*Required action*.
What is wanted is an exact copy of all the entries.

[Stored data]
________
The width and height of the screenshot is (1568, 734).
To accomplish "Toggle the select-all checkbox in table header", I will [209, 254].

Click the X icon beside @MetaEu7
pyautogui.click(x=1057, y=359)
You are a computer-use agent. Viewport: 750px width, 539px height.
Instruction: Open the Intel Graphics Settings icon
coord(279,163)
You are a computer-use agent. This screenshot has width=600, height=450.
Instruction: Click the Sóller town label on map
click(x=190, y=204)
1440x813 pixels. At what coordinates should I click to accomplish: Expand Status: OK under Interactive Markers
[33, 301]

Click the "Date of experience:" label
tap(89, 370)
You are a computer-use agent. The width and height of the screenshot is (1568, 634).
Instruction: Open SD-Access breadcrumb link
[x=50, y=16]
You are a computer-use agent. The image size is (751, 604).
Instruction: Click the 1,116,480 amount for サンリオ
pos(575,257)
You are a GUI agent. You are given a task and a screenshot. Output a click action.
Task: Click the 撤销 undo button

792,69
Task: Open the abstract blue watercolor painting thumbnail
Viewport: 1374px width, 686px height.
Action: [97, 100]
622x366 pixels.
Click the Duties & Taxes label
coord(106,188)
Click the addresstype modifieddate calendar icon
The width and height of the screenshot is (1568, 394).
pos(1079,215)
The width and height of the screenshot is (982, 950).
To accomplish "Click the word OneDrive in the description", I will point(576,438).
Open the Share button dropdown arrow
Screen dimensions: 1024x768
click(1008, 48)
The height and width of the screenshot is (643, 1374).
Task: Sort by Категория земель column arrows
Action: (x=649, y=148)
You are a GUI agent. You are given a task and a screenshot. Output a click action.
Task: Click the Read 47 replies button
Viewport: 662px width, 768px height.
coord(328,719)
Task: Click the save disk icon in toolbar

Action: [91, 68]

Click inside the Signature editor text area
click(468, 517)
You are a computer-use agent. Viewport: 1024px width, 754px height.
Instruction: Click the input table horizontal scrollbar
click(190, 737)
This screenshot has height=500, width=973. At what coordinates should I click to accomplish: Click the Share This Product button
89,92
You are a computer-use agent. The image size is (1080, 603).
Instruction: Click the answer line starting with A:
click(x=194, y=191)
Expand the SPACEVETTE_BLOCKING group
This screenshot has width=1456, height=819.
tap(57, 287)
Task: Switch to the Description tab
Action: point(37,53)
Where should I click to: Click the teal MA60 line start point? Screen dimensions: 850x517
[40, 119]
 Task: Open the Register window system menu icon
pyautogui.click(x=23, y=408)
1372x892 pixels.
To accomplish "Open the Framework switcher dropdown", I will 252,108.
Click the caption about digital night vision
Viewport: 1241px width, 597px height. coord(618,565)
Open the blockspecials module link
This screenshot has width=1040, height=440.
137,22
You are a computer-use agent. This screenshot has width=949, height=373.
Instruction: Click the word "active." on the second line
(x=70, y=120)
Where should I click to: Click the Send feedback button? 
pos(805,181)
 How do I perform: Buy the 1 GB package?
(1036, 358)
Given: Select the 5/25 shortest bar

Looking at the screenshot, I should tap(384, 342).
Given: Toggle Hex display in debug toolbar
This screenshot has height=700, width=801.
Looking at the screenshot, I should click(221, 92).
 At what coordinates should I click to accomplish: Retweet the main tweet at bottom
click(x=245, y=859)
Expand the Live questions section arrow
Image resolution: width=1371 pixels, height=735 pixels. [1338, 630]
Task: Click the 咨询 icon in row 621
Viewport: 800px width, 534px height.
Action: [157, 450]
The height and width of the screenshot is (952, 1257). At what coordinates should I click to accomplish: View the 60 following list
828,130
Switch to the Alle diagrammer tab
________
*Response*.
The width and height of the screenshot is (1568, 734).
To accomplish "Toggle the select-all checkbox in table header", I will [209, 254].

Click the X icon beside @MetaEu7
pyautogui.click(x=1057, y=359)
You are a computer-use agent. Viewport: 750px width, 539px height.
Instruction: Open the Intel Graphics Settings icon
coord(279,163)
You are a computer-use agent. This screenshot has width=600, height=450.
Instruction: Click the Sóller town label on map
click(x=190, y=204)
1440x813 pixels. At what coordinates should I click to accomplish: Expand Status: OK under Interactive Markers
[33, 301]

Click the "Date of experience:" label
tap(89, 370)
You are a computer-use agent. The width and height of the screenshot is (1568, 634).
Instruction: Open SD-Access breadcrumb link
[x=50, y=16]
You are a computer-use agent. The image size is (751, 604).
Instruction: Click the 1,116,480 amount for サンリオ
pos(575,257)
You are a GUI agent. You are given a task and a screenshot. Output a click action.
Task: Click the 撤销 undo button

792,69
Task: Open the abstract blue watercolor painting thumbnail
Viewport: 1374px width, 686px height.
Action: [97, 100]
622x366 pixels.
Click the Duties & Taxes label
coord(106,188)
Click the addresstype modifieddate calendar icon
The width and height of the screenshot is (1568, 394).
pos(1079,215)
The width and height of the screenshot is (982, 950).
To accomplish "Click the word OneDrive in the description", I will point(576,438).
Open the Share button dropdown arrow
Screen dimensions: 1024x768
click(1008, 48)
The height and width of the screenshot is (643, 1374).
Task: Sort by Категория земель column arrows
Action: (x=649, y=148)
You are a GUI agent. You are given a task and a screenshot. Output a click action.
Task: Click the Read 47 replies button
Viewport: 662px width, 768px height.
coord(328,719)
Task: Click the save disk icon in toolbar

Action: [91, 68]

Click inside the Signature editor text area
click(468, 517)
You are a computer-use agent. Viewport: 1024px width, 754px height.
Instruction: Click the input table horizontal scrollbar
click(190, 737)
This screenshot has height=500, width=973. At what coordinates should I click to accomplish: Click the Share This Product button
89,92
You are a computer-use agent. The image size is (1080, 603).
Instruction: Click the answer line starting with A:
click(x=194, y=191)
Expand the SPACEVETTE_BLOCKING group
This screenshot has width=1456, height=819.
tap(57, 287)
Task: Switch to the Description tab
Action: point(37,53)
Where should I click to: Click the teal MA60 line start point? Screen dimensions: 850x517
[40, 119]
 Task: Open the Register window system menu icon
pyautogui.click(x=23, y=408)
1372x892 pixels.
To accomplish "Open the Framework switcher dropdown", I will 252,108.
Click the caption about digital night vision
Viewport: 1241px width, 597px height. coord(618,565)
Open the blockspecials module link
This screenshot has width=1040, height=440.
137,22
You are a computer-use agent. This screenshot has width=949, height=373.
Instruction: Click the word "active." on the second line
(x=70, y=120)
Where should I click to: Click the Send feedback button? 
pos(805,181)
 How do I perform: Buy the 1 GB package?
(1036, 358)
Given: Select the 5/25 shortest bar

Looking at the screenshot, I should tap(384, 342).
Given: Toggle Hex display in debug toolbar
This screenshot has height=700, width=801.
Looking at the screenshot, I should click(221, 92).
 At what coordinates should I click to accomplish: Retweet the main tweet at bottom
click(x=245, y=859)
Expand the Live questions section arrow
Image resolution: width=1371 pixels, height=735 pixels. [1338, 630]
Task: Click the 咨询 icon in row 621
Viewport: 800px width, 534px height.
Action: [157, 450]
The height and width of the screenshot is (952, 1257). At what coordinates should I click to accomplish: View the 60 following list
828,130
Switch to the Alle diagrammer tab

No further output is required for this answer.